The absurdity of the discussion of the computer as a source of the shuttle crash is there are many single point failure modes that are not fault tolerant on the shuttle. If a wing falls off, it's stick you head between your legs and kiss your a-- good bye time. The same is true of a Piper Cub and it doesn't have one computer.

Fred Townsend
 
S

Stephen Shelley

If memory serves me...

The 5th computer running the Backup Flight System (BFS) does not automatically take over control, but must be manually engaged by the flight crew. It actively monitors the I/O traffic of the primary systems during ascent and reentry and annuciates a warning to the crew if sync is lost. At this point the crew gets to decide who to believe, and engages or resets the BFS as (hopefully) appropriate. The other 4 computers are majority wins, if I remember correctly. If a tie... would have to look that up. :)

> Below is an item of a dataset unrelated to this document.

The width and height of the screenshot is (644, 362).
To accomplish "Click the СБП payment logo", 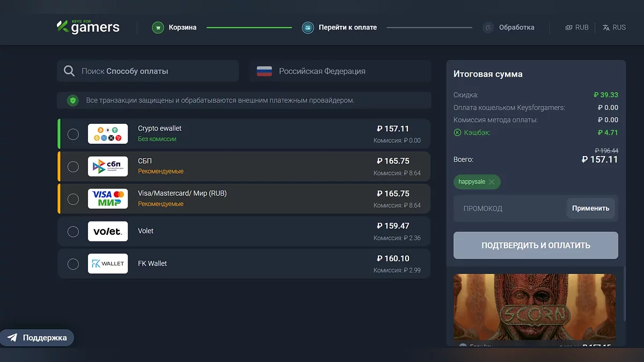I will pos(108,166).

Steve Shelley formerly of Intermetrics, Inc.
 
Hi,

We many be jumping threads here,

Computer systems do fail and that is why we have fault tolerant or fail graceful or fail safe concepts. But what if in a system this failsafe, fail graceful or fault tolerant mechanism is not properly implemented!

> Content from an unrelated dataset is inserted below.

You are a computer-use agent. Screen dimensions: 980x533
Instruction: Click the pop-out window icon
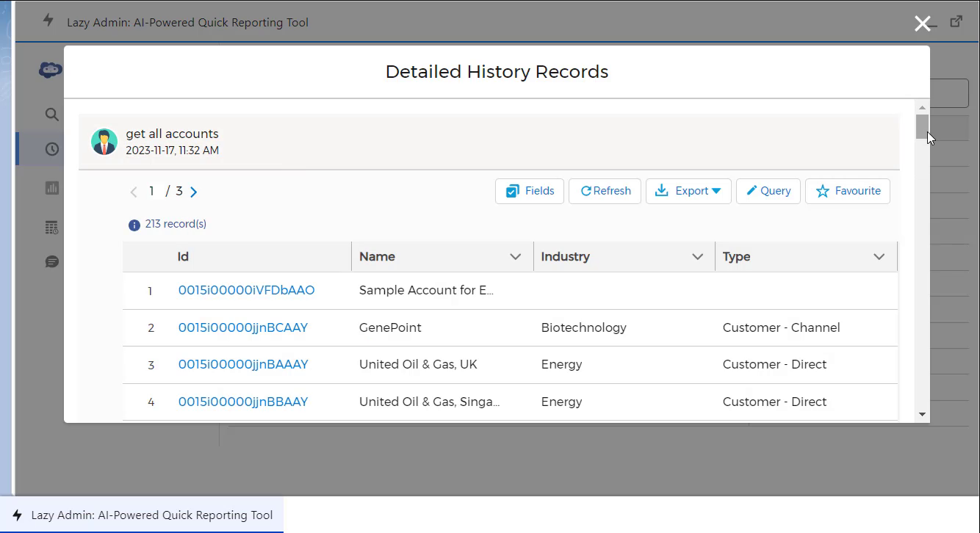(x=956, y=22)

In the case of the Columbia shuttle mishap, I am not saying that these mechanisms were faulty and that caused this mishap, but this is certainly one possibility that cannot be ruled out.

From the little technical news that I have come across, News here being
dominated by war talk and I am sunk upto head in wrok, Some pointers in the shuttle explosion related news, do indicate that: 1. There was a failure of instrumentation systems, Meaning that whatever failsafe or fail graceful mechanisms were there , they failed. One possibility is that there was structural damage or mechanical damage which caused the instrumentation/indication system to fail. Question is were all instrumentation located at vulnerable spots!!! 2. Whether the subsequent explosion was due to instrument/control system malfunction or there was a mechanical failure (failure of structural leading to explosion where instrumentation/control could do nothing) is not clear to me.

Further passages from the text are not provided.